Copyright © 2006 by Richard Warren Field

A funny thing happened on the way from the 60’s to the 90’s. “Peace, love and understanding” and the concept of tolerance expressed in the “do you own thing” slogan evolved into the misguided doctrine of “political correctness.” And out of the muddle of “political correctness” emerged a new social group—the Easily Offended. Members of this group maintain a vigilant search for signs of a breach in the protocol of “political correctness,” especially if that breach brushes against their personal sensibilities. If they detect that breach, the offended member of this social group screams “Ah-hah! I’m offended! You have wounded me! You are guilty of crass insensitivity! You need to suffer!”

What do the Easily Offended gain by being so quick to pull the trigger blasting out a claim of outraged indignation? They think it gives them power. The offended person becomes the victim. The offender becomes the transgressor. A wrong has been committed. An obligation is now owed by the transgressor to the victim. Behavior can be controlled. All these advantages come just from saying “Hey, you offended me! Make it right!”

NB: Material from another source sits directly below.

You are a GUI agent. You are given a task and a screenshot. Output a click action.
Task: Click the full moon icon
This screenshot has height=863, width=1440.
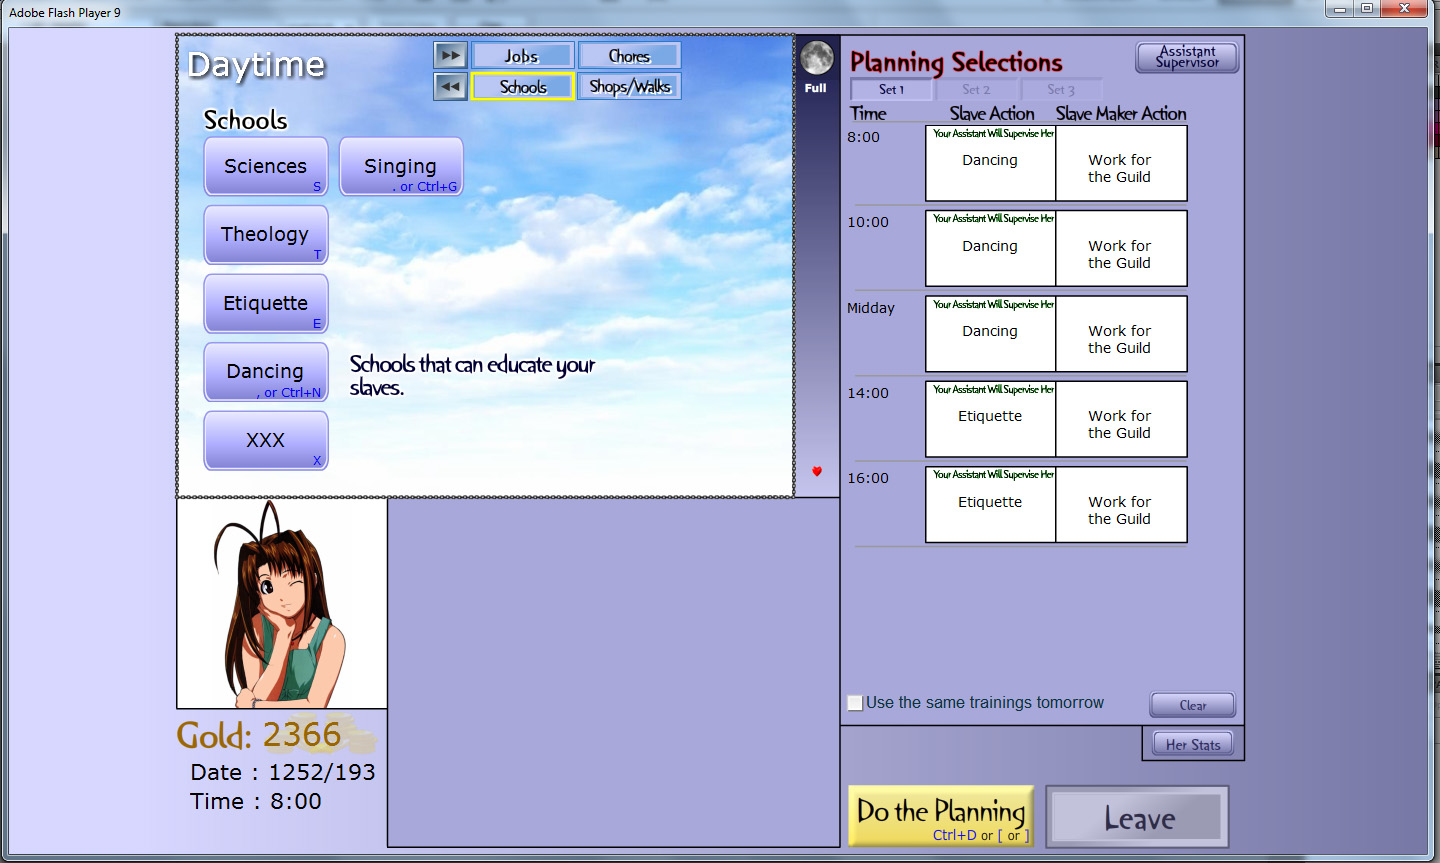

With “political correctness” so dominant in today’s society, the Easily Offended actually gain some initial advantage from the victim status. Most reasonable people do not want to offend and upset others. We want to be liked. And educated and sensitive people in our society understand that there are past prejudices and attitudes that need to be corrected, past injustices that need to be addressed. So victims might initially shame their offenders into an apology, and some sort of amends. But the problem now is that the number of Easily Offended and the number of potential transgressions have grown to the saturation point. Even the most sensitive have become weary of walking on eggshells, trying to self-edit every word and deed to avoid creating another victim. That weariness for many of us has turned into a hostility of our own—we say “fine, be offended, I don’t care anymore!” Our original desire to be sensitive has become jaded, with the self-editing turned off.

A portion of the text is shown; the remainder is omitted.